Questions like these help bridge the distance between ministry in Colombia and ministry in Seattle, questions that get at the heart of what it means to promote life in fullness for all of God’s good creation. This is what I love about my life as a mission co-worker, wading into the messy, creative space of encounter between cultures, seeking God’s will and wisdom in the midst of it. The time and encounters I shared with this delegation left me feeling a sense of wholeness and peace in my vocation.
Cold dawn on the hilltop
Sticky dough, crackling oil
Patient Colombian hands show
Awkward gringo fingers
How to make arepa de huevo
Dancing and laughter
In between languages with
Other people’s thoughts on my tongue
Seeds of commitment
The struggle for daily arepa y yuca
Trying our best to speak words of peace
Finding we are family
Whether we like it or not
God sees how good it is
Vocation is something I spend a good amount of time considering with the Young Adult Volunteers (YAVs) who come to spend a year of service here in Colombia. Whether they will go on to work in refugee services, real estate, education, or parish ministry, we try to root ourselves in the deeper questions, moving from “What should I do with my life?” to “Who has God created me to be?”
My own life is one of the tools that I have to offer as an example, and I am profoundly grateful for the ways the broad community of the church has helped me in discerning new steps of peacemaking work. I’ve been feeling a deep sense of joy and excitement even in the midst of challenges faced by some of the communities I work with.
This year, I’ve been finding my way in new rhythms of work with the Presbyterian Church of Colombia (IPC), sharing a Christian witness in promoting peace and reconciliation in Colombian society. I have seen hopeful steps toward a possible relocation to good farmland for the campesino farmers of El Tamarindo who were uprooted at the end of 2015. We are helping other groups of displaced campesinos find funding for improvements on their land such as building wells and decent dwellings. And through the churches, we are engaged in the good, hard work of transforming our own minds and hearts and our patterns of behavior at home and in society, to help nurture a culture of peace.

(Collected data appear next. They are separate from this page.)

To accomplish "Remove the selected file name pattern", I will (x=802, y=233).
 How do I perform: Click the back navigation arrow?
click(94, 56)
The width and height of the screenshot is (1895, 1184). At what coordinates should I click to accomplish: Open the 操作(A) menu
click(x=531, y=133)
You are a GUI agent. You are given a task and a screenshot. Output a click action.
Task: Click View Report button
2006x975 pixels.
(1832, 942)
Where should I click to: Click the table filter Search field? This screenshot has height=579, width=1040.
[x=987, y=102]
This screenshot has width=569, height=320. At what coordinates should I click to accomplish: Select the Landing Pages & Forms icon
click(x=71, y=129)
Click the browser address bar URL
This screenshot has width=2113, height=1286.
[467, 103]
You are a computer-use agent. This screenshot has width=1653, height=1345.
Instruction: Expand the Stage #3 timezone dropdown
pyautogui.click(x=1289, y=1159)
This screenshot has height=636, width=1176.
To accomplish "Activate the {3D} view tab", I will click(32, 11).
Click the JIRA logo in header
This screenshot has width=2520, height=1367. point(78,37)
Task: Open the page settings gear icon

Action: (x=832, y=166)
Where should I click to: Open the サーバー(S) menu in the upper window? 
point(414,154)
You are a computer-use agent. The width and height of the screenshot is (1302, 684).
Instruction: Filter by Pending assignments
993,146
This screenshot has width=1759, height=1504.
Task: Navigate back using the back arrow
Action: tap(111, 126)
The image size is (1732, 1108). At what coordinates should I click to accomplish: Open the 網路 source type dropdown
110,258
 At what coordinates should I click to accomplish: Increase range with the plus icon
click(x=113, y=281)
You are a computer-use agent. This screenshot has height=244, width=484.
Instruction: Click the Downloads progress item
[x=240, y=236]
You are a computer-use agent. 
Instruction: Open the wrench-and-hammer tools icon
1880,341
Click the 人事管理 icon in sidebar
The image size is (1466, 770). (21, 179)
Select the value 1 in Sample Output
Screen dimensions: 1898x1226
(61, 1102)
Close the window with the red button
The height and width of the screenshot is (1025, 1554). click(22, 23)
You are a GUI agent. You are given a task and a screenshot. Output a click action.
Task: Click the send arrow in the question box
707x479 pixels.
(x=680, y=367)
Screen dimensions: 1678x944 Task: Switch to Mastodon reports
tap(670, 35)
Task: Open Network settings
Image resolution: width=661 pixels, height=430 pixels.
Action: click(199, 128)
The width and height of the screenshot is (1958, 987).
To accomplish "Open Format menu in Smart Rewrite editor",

Please keep Colombia and the witness of the IPC in your prayers as the peace process moves forward. This has been a challenging year, as we continue to see opposition and threats to this delicate endeavor. In spite of this, commitment to the process remains strong among the majority of the population, and the FARC have been fulfilling their agreements to transition into civilian life. The former combatants who have participated in the peace process have now relinquished 100% of their weapons arsenal to the United Nations. This is motive for hope and thanksgiving!
The road ahead is long, and progress will be slow and halting, but we are committed. And I rejoice in the knowledge that I am right where God is calling me to be. Thank you for being part of this work of service. Your prayers and financial support make it possible for me to be here, and for that I say, ¡gracias!